= Provided data =
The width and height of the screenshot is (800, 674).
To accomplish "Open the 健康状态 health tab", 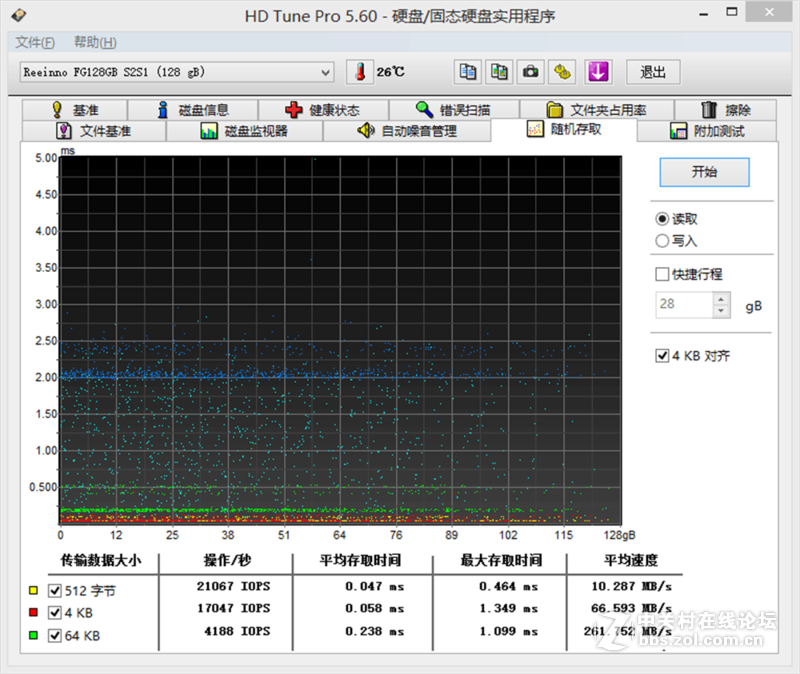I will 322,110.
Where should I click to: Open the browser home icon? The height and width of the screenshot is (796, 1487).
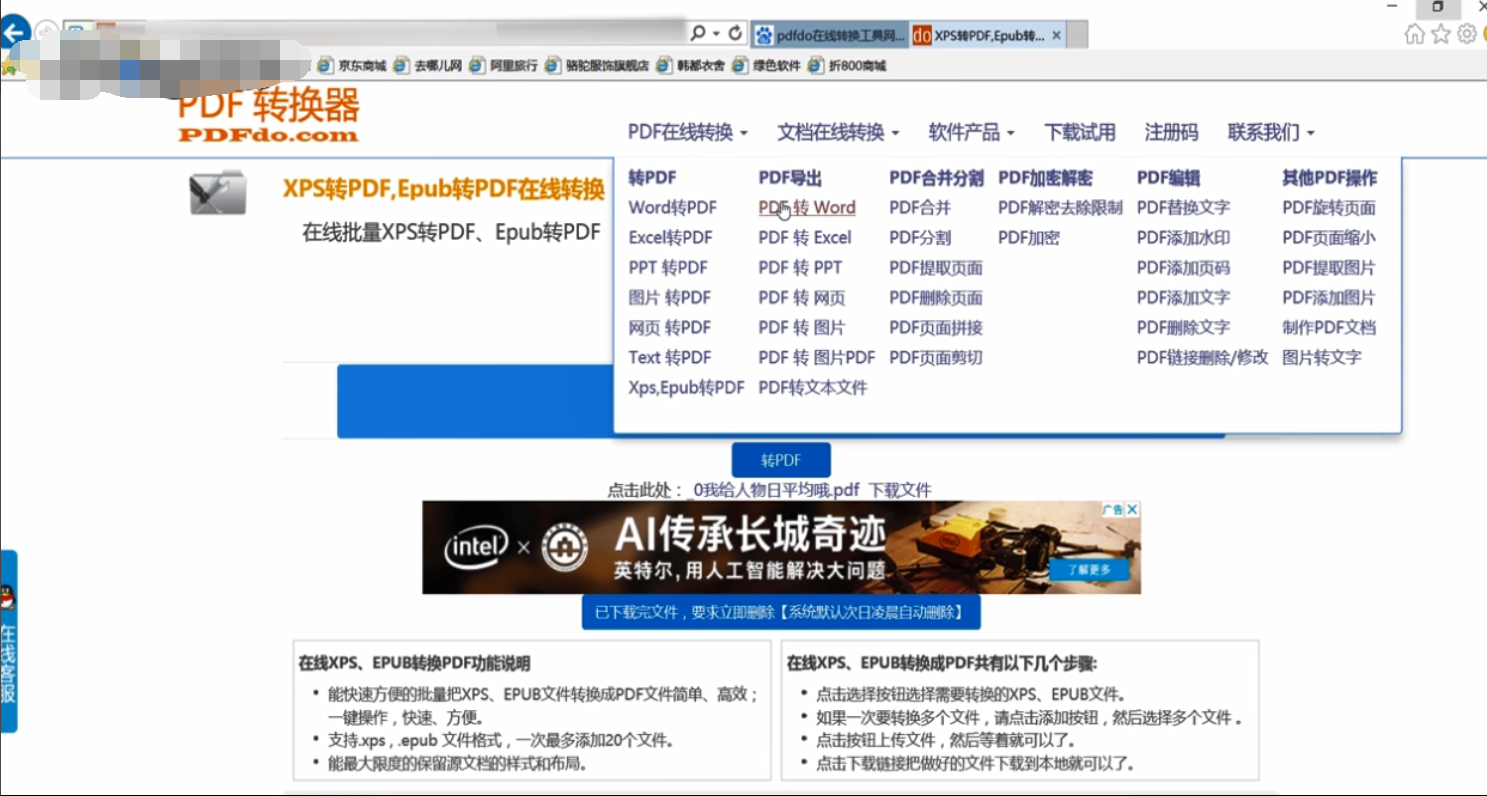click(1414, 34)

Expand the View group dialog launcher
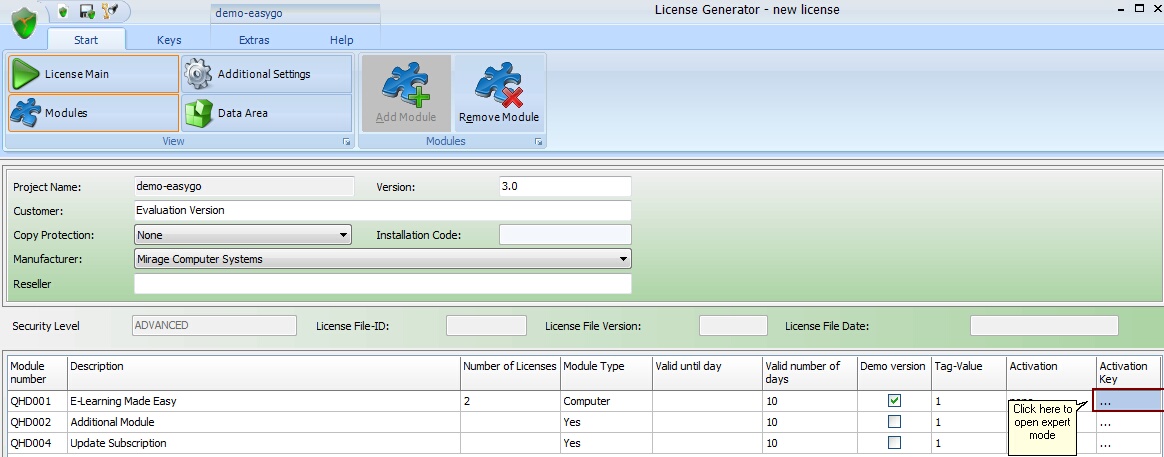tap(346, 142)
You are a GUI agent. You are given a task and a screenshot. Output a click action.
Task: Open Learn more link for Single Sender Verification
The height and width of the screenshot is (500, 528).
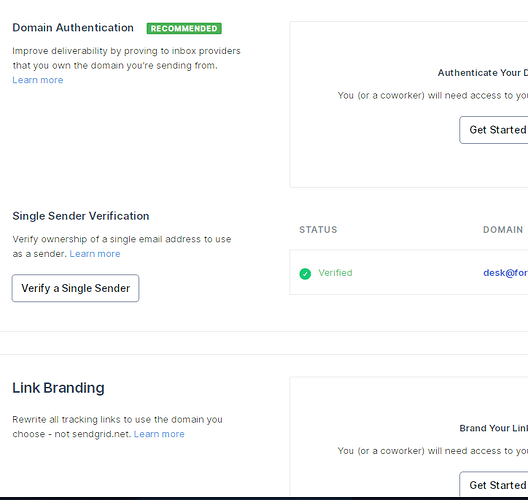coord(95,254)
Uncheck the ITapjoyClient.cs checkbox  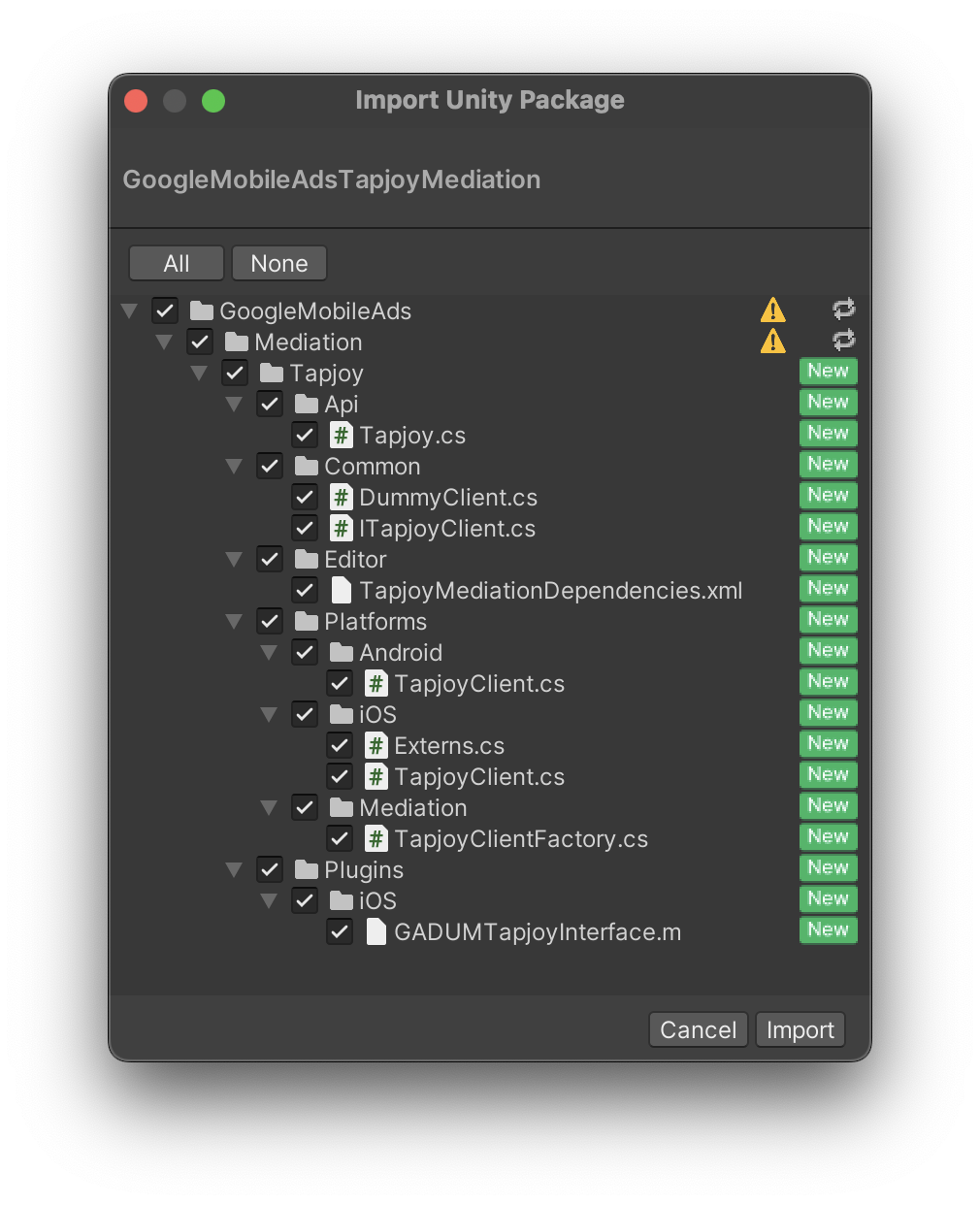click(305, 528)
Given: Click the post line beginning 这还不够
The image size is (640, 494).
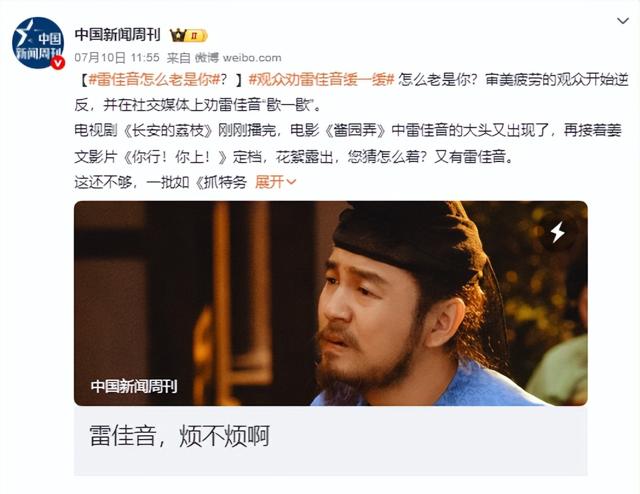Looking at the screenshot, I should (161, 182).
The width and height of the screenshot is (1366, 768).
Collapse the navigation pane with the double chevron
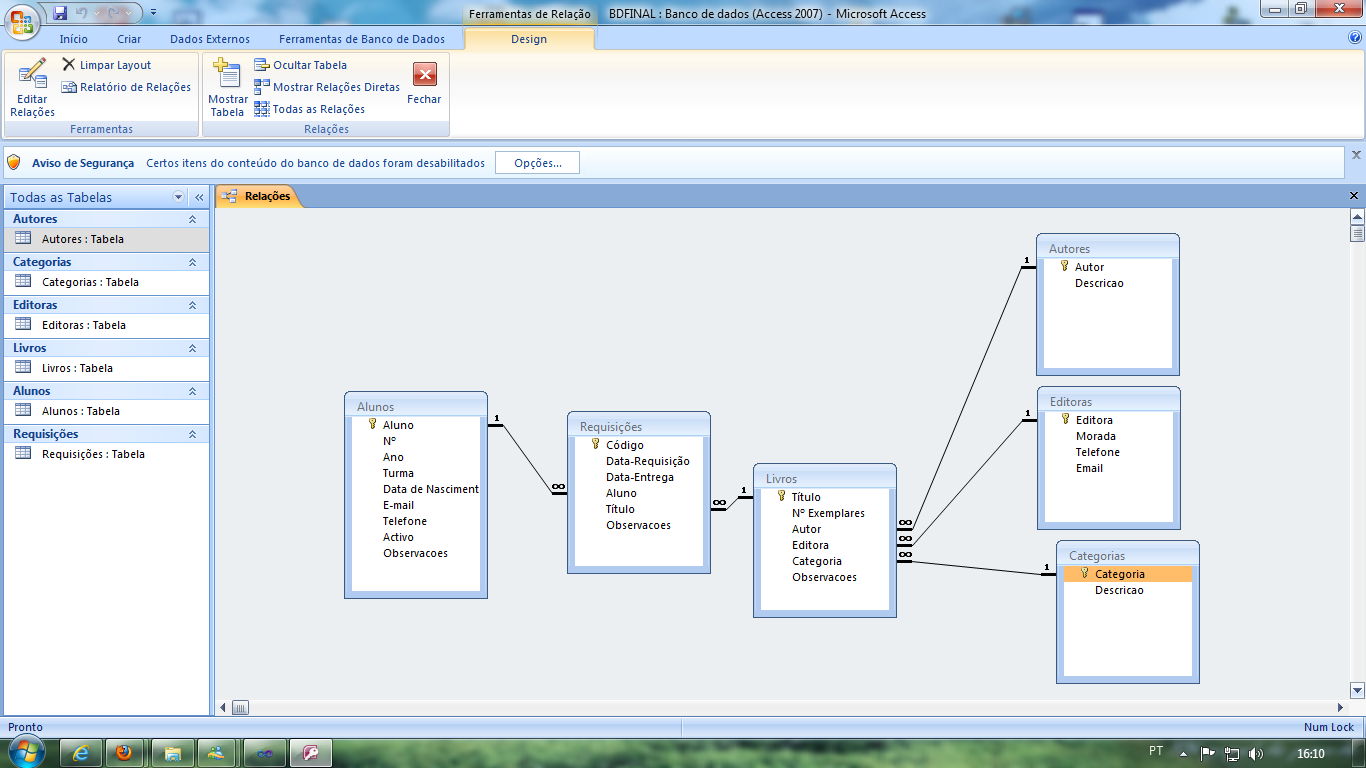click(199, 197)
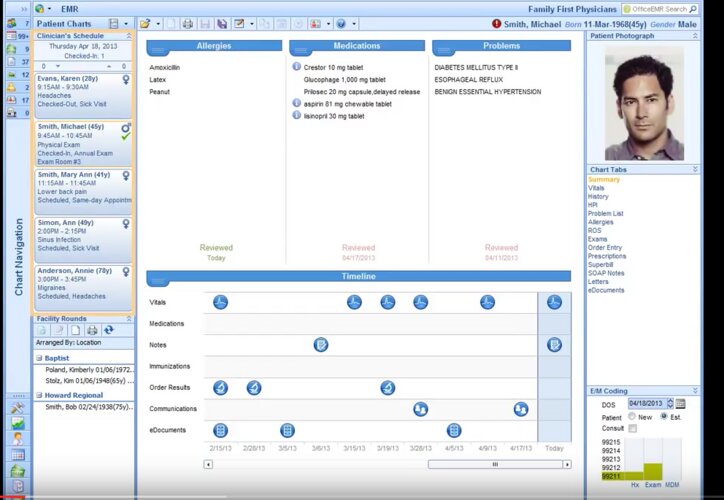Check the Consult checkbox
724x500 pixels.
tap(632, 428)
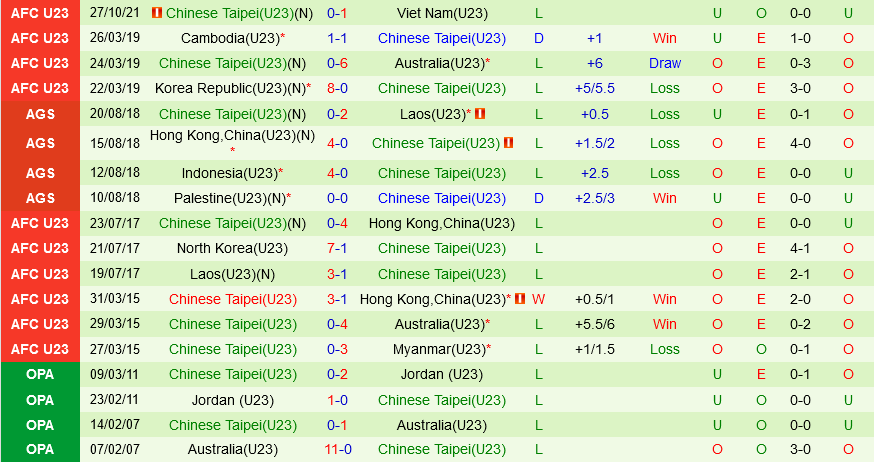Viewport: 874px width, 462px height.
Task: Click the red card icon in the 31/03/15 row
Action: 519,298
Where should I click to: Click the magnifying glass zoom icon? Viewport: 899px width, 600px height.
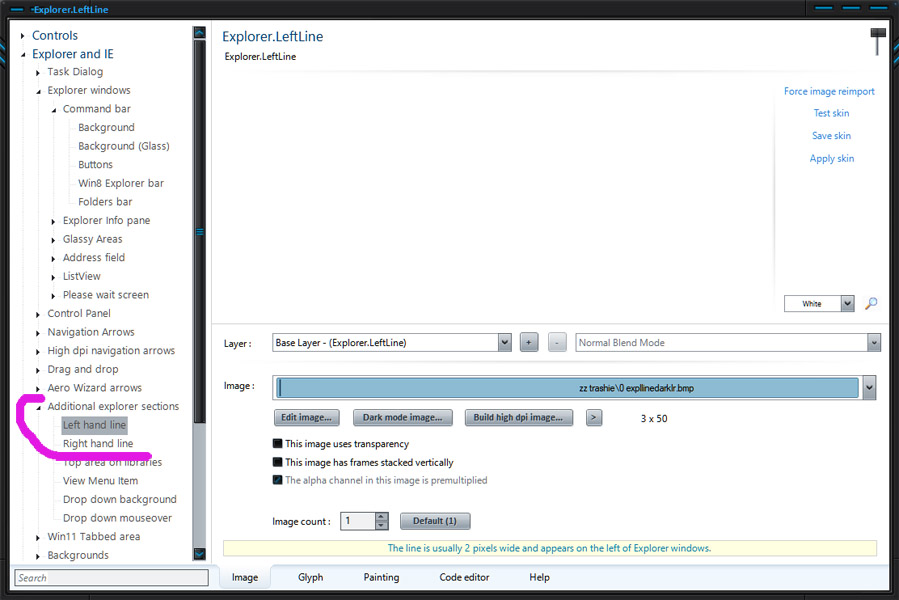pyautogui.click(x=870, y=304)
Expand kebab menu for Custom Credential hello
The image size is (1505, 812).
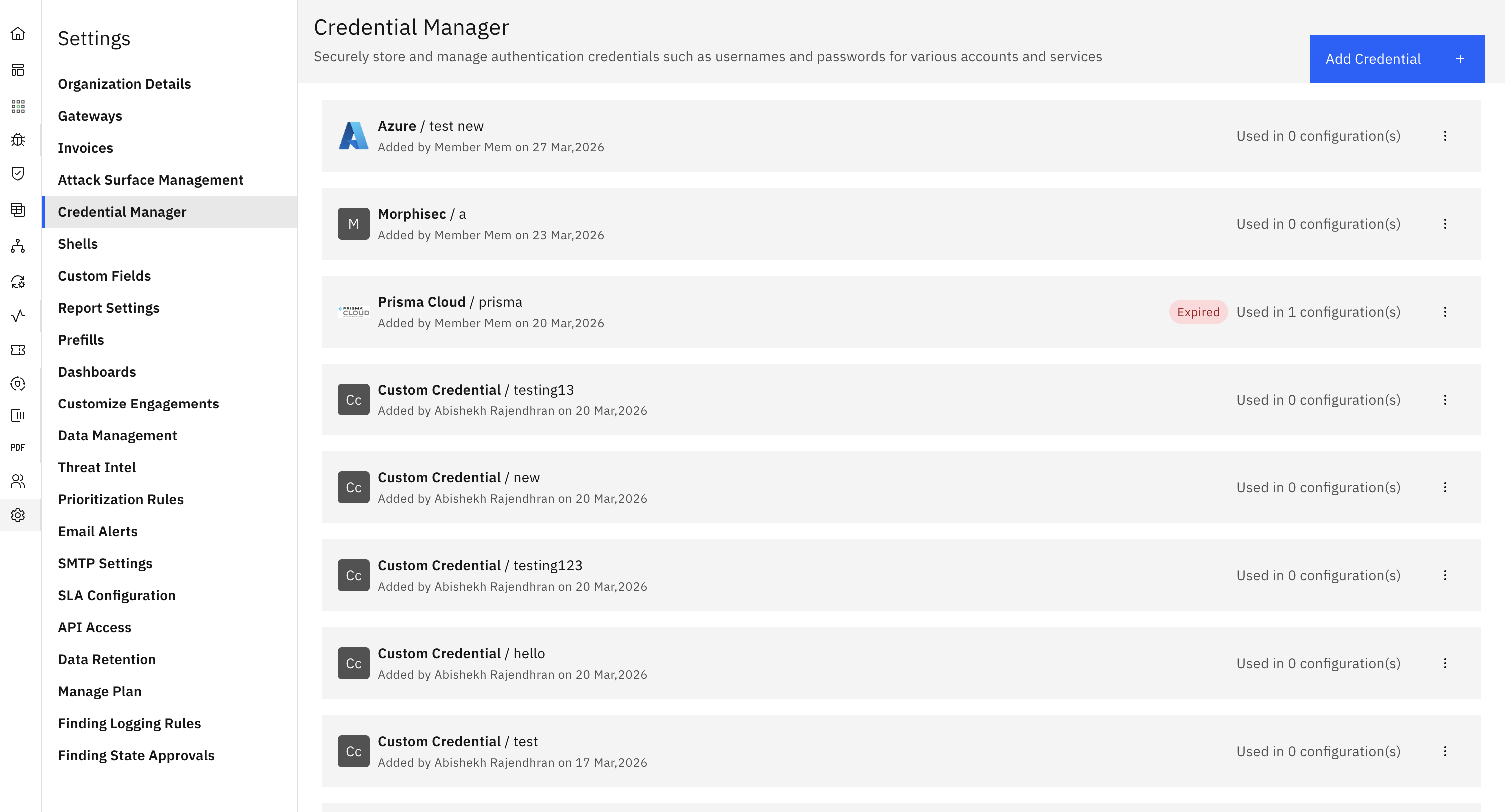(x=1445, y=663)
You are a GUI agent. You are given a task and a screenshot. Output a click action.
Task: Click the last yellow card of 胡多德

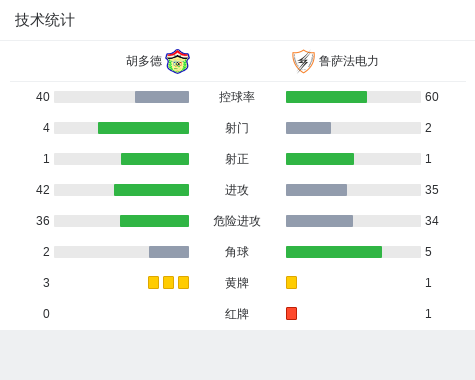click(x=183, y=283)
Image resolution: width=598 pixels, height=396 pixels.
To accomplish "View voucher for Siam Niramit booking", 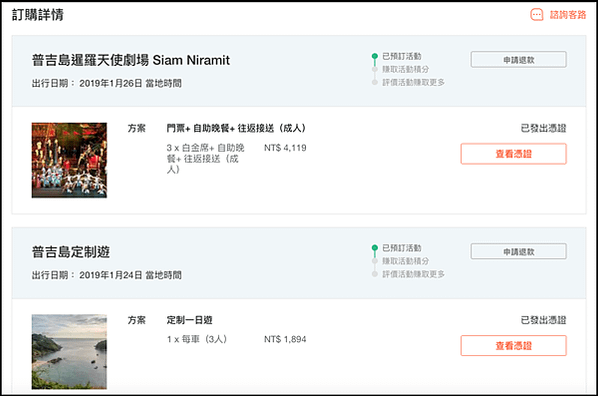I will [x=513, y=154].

= Exercise brief =
In the material above, the stretch from the line with "The image size is (640, 494)." through the line with "The width and height of the screenshot is (1366, 768)." is to be given again exactly, minus the pictures.

= Answer below =
The image size is (640, 494).
Looking at the screenshot, I should (161, 182).
The width and height of the screenshot is (1366, 768).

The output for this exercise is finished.